Что было, то было. Сказал я им про Клааса. И даже попросил, чтобы Татьяна Ивановна переводила. Мы приехали в Ромушан уже в седьмом часу. Народу было меньше, чем на главной церемонии, но все, кого я хотел бы видеть, были там.
Мадам Констант тоже подоспела к тому времени, мы ввели ее в курс и занялись делом. Вместе с Луи поднесли венок к могиле. Пела труба, и знаменосцы стояли. Я расправил на венке ленты, которые дала мать, и мне захотелось сказать о том, что я испытывал в эту минуту, и так сказать, чтобы они поняли, что я испытываю. Тогда я вспомнил Клааса, которого они не могли не знать, и кончил свою небольшую речь бессмертными словами Тиля: "Пепел Клааса стучит в мое сердце".
И они поняли. Лица их стали печальны и строги, а женщины взялись за платки. Вот и в душу Сюзанны запали мои слова, коль она задалась таким вопросом.
Я похлопал Шульгу по спине:
- Минуту, Иван, не раздваивайся. Сначала Сюзанне отвечу, а потом и тебе. У нас в Советском Союзе Тиля Уленшпигеля знает стар и млад. Книга о нем десятки раз выходила огромными тиражами. И кинофильм у нас шел, сам Жерар Филипп в нем играл, она, верно, видела, спроси у нее. Но фильм, по-моему, так себе, приключениями они чересчур увлеклись.
- Такой фильм и я видел по телевизору, - обрадовался Иван. - Значит, это по книге сделано? А Клаас, выходит, отец ихнего Тиля, да?
- О чем же я тебе толкую?
Сюзанна принесла из спальни толстую книгу, парижское издание Тиля с иллюстрациями Мазереля. Мы увлеченно принялись рассматривать картинки, радостно узнавая героев и наперебой называя их.
- Значит, свой же человек предал Клааса? - продолжал допытываться Иван. - И что же с предателем стало?

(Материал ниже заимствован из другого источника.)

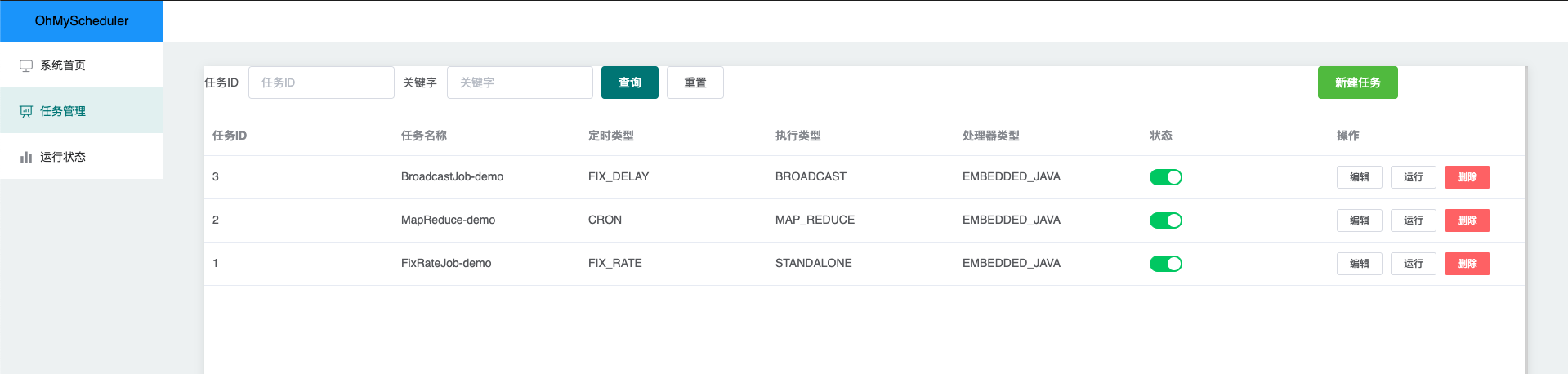Image resolution: width=1568 pixels, height=374 pixels.
Task: Click the 查询 search button
Action: [630, 82]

- От него все люди отвернулись, а Тиль в конце концов нашел его, схватил в охапку и бросил в канал.
- Тиль - наш герой! - сказала Сюзанна. - Он расправился с предателем в городе Брюгге, там сейчас есть музей...
- Может, и нам придется в Брюгге побывать, - предположил я. - Тогда посмотрим на тот канал, куда предателя бросили...
- Я тебе сейчас расскажу свою тайну, - объяснил тут Иван. - Почему я начал спорить тогда с этой Любкой, как ты думаешь?
- Ага, - засмеялся я, - сам решил признаться, пока я до тебя не добрался. Открой свою черную тайну, Иван Шульга.
- Любка сказала, что их предал русский. - Иван виновато смотрел на меня.
- Извини-подвинься, Ванечка, опять ты мои карты путаешь. Не понимаю только, какая разница, кто их предал?